30 October 2006 - Call for an HIV employment law gains support

30 October 2006
Call for an HIV employment law gains support

GABORONE - A large coalition of organisations and individuals have launched a campaign urging the Botswana Government and policymakers to put in place a law to protect HIV-related rights in the workplace.

Because such a law does not currently exist in Botswana, there is no binding protection for workers who have, for example, been dismissed because of their HIV-positive status or have been forced to undergo an HIV test before they can be considered for a job.

These and other violations of HIV-related rights at the workplace have long been concerns for the Botswana Network on Ethics, Law and HIV/AIDS (BONELA) and the Botswana Federation of Trade Unions (BFTU)—two organisations spearheading the coalition, which lists trade unions, civil society organisations and support groups of people living with HIV/AIDS among its growing number of members.

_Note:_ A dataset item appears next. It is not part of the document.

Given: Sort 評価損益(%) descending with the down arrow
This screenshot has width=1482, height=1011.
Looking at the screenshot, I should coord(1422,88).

In a landmark 2003 case involving the firing of an HIV-positive employee by the Botswana Building Society, a judge ruled that while the National Policy on HIV/AIDS had strong persuasive moral authority in the court, it was not a binding law that could be applied to protect workers’ rights.  In the judge’s opinion it is Parliament’s responsibility to turn this policy into law.

Since 2002, BONELA and BFTU along with other concerned organisations have been working to have such a law created and passed.  However, the Government’s delay in enacting a law has prompted the coalition to adopt a new approach through the campaign, which boasts the slogan, “HIV EMPLOYMENT LAW. NOW!”

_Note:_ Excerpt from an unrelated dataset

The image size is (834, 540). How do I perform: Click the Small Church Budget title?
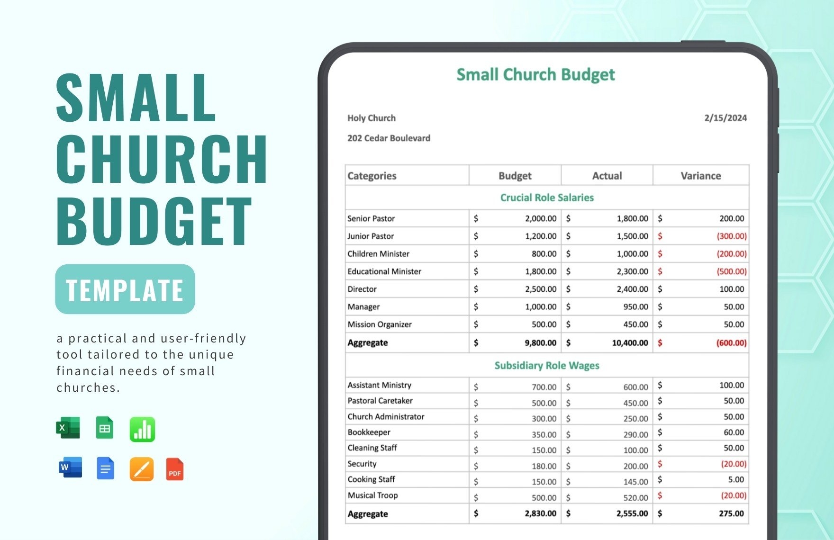point(535,74)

Botswana has waited long enough, says BFTU acting president  Patrick Chengeta. “Now we should move. The courts have announced that without a policy workers are vulnerable. The Government has a social responsibility."

As part of the campaign, the coalition is distributing a petition nationally and internationally, collecting signatures both on paper and—believed to be the first time in Botswana—online at BONELA’s website (www.bonela.org). Momentum for the campaign has grown rapidly with over 1000 individuals signing their support within the first three weeks of its launch. The collected petitions will eventually be presented to Parliament and the Botswana Government to urge action on enacting the law.

A peaceful demonstration march will also begin at 7 a.m. on 11 November in Gaborone when supporters will rally the cause from outside the National Stadium to Main Mall.

"The fight against HIV/AIDS cannot be won without a commitment to human rights, including the right to work," says BONELA Director Christine Stegling. "It is crucial that citizens and residents of this country demand their rights and show support for this bill by signing the petition, participating in the march and talking to their MPs."


BONELA is a Gaborone-based non-governmental organisation working on the ethical, legal and human rights dimensions of the HIV/AIDS pandemic in Botswana.  BONELA is involved in research, training, advocacy, legal assistance and public education.

The Botswana Federation of Trade Unions (BFTU) is the national trade union federation for Botswana. Founded in 1977, it represents the vast majority of all trade unions in the country.